Mas, falando em ecologia, como definir o que é sustentável? O que deve ser sustentável e em que escala e em que forma? Qual a escala de tempo para definir o que é sustentável: um vinhedo pode ser cultivado por 20, 100 ou 500 anos antes que seus recursos sejam esgotados? São questões difíceis de responder, até porque a chamada sustentabilidade econômica tem um foco muito restrito ao curto prazo. Não é à toa que vivemos um intenso período de aquecimento global.

Análise mais criteriosa

A discussão em relação à sustentabilidade e, particularmente à agricultura sustentável, é, portanto, ampla e profunda. Mesmo modelos de agricultura como orgânica e biodinâmica também são alvo de críticas. O chileno Pedro Parra, um dos maiores especialistas em solos do mundo, declarou que já se deparou com vinhedos de solos degradados apesar do uso de técnicas orgânicas e biodinâmicas. No caso da agricultura sustentável, esta questão ganha ainda maior peso, por conta do uso de insumos sintéticos.

Qual a conclusão? Será que estes selos realmente têm algum valor no sentido de indicar que práticas mais sustentáveis são adotadas? Para responder esta pergunta, o melhor é trabalhar com probabilidades. Práticas agrícolas mais naturais, como biodinâmica ou orgânica, tendem a mostrar maior probabilidade de produzir uvas de melhor qualidade e, dependendo obviamente do talento do enólogo, vinhos melhores.
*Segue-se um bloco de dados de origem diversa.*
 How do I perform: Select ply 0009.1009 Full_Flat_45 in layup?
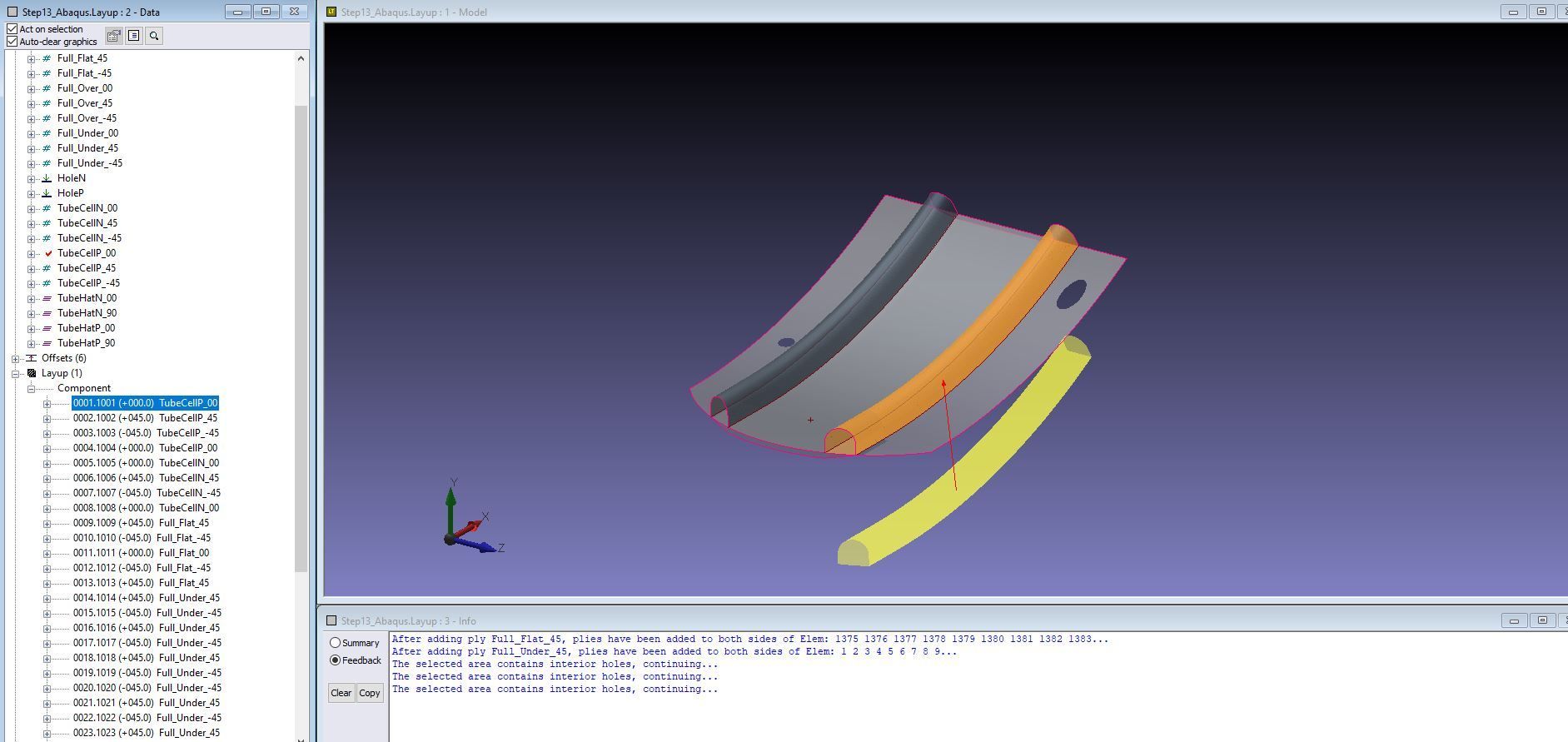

Já em relação aos produtores que adotam agricultura sustentável, esta pergunta é mais difícil de responder, até porque eles dispõem de uma margem de manobra muito grande na hora de utilizar insumos químicos. De um lado, há aqueles que usam estas substâncias apenas em condições extremas, onde há grande risco de perder uma parte significativa da produção. Já outros, por sua vez, parecem dar razão às vozes que afirmam categoricamente que agricultura sustentável não passa de green washing para obter preços melhores e iludir o consumidor. A grande questão é saber de qual lado o produtor do vinho que você comprou fica. E isto involve pesquisa e confiança.